Being a parent is such an incredible experience that it is hard to remember not being a parent even after only a few weeks of being one. The responsibility is great. To have a newborn so dependent on you is on the one hand very gratifying and fulfilling and on the other hand very scary.
I came across a quote by Richard Carlson, the author of Don’t Sweat the Small Stuff. Mr. Carlson says, “We are given the opportunity to be responsible for children for a relatively short period in their lives, to guide them until they are ready to find themselves”.
This quote speaks of the dilemma parents face in loving, caring, and protecting their child, at the same time giving up control, letting them grow, and allowing them to become themselves. How we do this over time is a very personal part of parenting that cannot be taught. It must be lived and experienced. Facing this conflict is one all parents must do whether we get blind sided by it or face it openly.
When we become parents we get lulled into the idea that we control so much. We are satisfied by feeding our child and hearing satisfied burps coming from him or her. He falls asleep on our chest and we feel the awe of having our child sense the security of our arms. It takes some time, many months, for us to see a personality in our child. Then we see our child’s desire to call some shots. At some point we turn against our child’s will by saying “No, I can’t let you do that”. We see the resistance the child puts up when their will is crossed. We watch further as we see their will develop into interests, and their interests eventually into who they are. We help by promoting their interests while continuing to say “No” to some of their desires. We strive to balance discipline and permissiveness. We recognize their skills, sometimes before they do. Sometimes we don’t see it until long after they have been using it. We worry. We have fears for them that they don’t see and don’t want to hear about. We give them attention; they take some control. We try to stay out of some parenting traps and dig our way out when we fall into them. We lift them up when they have fallen. We recognize their emotional outbursts and help them through them. We listen to their dreams, realistic and far-fetched. We acknowledge their successes (hopefully as theirs and not ours) and we feel their pain in their failures.

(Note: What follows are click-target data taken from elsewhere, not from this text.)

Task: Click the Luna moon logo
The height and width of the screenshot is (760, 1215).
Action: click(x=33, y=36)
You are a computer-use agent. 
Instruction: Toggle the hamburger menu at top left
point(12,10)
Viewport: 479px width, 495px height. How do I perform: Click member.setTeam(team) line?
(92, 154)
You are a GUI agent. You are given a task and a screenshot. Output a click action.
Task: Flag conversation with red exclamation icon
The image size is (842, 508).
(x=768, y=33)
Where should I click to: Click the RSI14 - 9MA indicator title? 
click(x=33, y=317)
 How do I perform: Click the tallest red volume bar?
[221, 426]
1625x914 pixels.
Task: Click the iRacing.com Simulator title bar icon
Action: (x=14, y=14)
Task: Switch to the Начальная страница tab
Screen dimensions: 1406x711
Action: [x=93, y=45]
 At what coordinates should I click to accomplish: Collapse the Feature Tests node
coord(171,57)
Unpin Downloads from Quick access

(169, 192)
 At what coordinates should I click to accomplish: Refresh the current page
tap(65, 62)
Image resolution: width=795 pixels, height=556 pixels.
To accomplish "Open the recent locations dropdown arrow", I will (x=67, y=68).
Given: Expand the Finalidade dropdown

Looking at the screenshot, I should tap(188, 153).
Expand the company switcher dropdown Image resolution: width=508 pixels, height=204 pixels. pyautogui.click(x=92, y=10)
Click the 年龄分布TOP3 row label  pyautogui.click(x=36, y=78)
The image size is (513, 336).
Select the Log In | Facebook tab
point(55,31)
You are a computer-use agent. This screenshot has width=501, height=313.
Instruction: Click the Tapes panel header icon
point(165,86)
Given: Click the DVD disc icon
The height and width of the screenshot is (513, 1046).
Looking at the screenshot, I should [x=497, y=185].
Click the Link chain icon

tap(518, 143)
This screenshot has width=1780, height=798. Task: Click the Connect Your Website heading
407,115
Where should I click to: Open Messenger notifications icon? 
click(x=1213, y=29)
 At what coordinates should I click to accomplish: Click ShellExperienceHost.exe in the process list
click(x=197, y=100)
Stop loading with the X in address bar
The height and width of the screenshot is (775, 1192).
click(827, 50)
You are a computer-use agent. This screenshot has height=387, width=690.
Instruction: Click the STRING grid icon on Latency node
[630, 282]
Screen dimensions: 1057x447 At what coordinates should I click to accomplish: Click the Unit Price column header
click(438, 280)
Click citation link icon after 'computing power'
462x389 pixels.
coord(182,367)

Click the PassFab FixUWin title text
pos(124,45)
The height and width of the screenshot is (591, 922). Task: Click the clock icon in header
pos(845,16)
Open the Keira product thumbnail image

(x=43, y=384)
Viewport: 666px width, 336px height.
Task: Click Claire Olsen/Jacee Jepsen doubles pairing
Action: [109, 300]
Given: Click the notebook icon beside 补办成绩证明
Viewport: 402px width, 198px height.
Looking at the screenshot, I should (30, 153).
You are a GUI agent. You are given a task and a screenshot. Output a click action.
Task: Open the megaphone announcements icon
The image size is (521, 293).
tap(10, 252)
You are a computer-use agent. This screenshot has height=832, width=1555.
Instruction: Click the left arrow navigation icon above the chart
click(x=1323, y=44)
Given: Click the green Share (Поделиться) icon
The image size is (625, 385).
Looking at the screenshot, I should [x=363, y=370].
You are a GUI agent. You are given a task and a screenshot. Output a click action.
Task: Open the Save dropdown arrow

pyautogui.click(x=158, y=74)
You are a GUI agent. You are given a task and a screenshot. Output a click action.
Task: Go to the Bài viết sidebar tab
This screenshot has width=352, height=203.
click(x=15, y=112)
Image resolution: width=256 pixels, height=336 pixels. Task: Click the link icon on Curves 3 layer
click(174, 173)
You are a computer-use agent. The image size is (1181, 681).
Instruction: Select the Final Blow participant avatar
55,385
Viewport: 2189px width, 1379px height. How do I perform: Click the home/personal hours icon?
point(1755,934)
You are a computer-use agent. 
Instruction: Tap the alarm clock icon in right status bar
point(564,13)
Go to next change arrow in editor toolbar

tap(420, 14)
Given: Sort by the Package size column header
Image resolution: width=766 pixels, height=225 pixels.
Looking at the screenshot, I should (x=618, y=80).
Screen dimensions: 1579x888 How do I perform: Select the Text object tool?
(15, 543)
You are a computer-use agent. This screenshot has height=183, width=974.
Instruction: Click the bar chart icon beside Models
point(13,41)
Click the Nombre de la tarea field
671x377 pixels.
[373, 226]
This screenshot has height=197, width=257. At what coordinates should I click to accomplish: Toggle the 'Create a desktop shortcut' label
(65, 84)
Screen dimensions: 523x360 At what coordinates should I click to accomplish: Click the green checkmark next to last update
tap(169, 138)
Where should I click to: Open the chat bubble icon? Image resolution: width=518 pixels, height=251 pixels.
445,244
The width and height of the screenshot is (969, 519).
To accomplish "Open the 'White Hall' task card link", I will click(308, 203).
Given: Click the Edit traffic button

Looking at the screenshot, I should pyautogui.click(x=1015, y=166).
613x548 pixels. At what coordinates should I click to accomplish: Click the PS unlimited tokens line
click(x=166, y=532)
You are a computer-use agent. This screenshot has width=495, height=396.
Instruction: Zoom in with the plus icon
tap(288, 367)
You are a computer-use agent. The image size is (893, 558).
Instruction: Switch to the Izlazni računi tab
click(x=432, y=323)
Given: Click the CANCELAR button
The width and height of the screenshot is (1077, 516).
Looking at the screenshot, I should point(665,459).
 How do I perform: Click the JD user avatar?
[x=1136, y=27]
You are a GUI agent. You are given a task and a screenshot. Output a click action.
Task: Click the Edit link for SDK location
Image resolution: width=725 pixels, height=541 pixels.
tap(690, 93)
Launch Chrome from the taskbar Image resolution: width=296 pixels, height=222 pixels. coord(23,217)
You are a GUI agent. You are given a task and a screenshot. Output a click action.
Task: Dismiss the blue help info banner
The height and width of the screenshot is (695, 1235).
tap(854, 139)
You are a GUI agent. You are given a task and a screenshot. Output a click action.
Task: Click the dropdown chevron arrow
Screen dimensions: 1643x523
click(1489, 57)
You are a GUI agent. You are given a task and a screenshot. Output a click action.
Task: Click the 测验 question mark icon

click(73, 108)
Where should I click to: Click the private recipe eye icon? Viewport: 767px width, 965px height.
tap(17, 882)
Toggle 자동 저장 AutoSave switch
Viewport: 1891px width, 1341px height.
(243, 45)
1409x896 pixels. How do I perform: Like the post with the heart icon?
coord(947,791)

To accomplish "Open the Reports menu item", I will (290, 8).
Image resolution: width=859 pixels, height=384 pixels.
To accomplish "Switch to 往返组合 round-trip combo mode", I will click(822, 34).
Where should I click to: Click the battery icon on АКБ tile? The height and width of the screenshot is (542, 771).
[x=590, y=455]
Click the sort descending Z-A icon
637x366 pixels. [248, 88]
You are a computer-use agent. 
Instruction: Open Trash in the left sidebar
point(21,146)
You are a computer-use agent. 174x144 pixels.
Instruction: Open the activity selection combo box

It doesn’t end. Parenting continues for life and beyond. (Even if our child happens to die before we do, we continue to think of them as our child). Without a doubt, parenting is the hardest job we will ever have. Few of us succeed at it without the support of others. It takes faith in ourselves as parents. It takes faith in them as individuals. We need to have courage to allow them the space to become themselves. As Jack Kornberg says in his book, The Art of Forgiveness, Loving, Kindness and Peace, “Peace requires us to surrender our illusions of control. We can love and care for others but we cannot possess our children, lovers, family or friends. We can assist them, pray for them, and wish them well, yet in the end their happiness and suffering depend on their thoughts and actions, not on our wishes.” And so it becomes very important for parents to learn what we have control over and what our children have responsibility for. That quest defines the short term and long term aspects of each parent’s journey.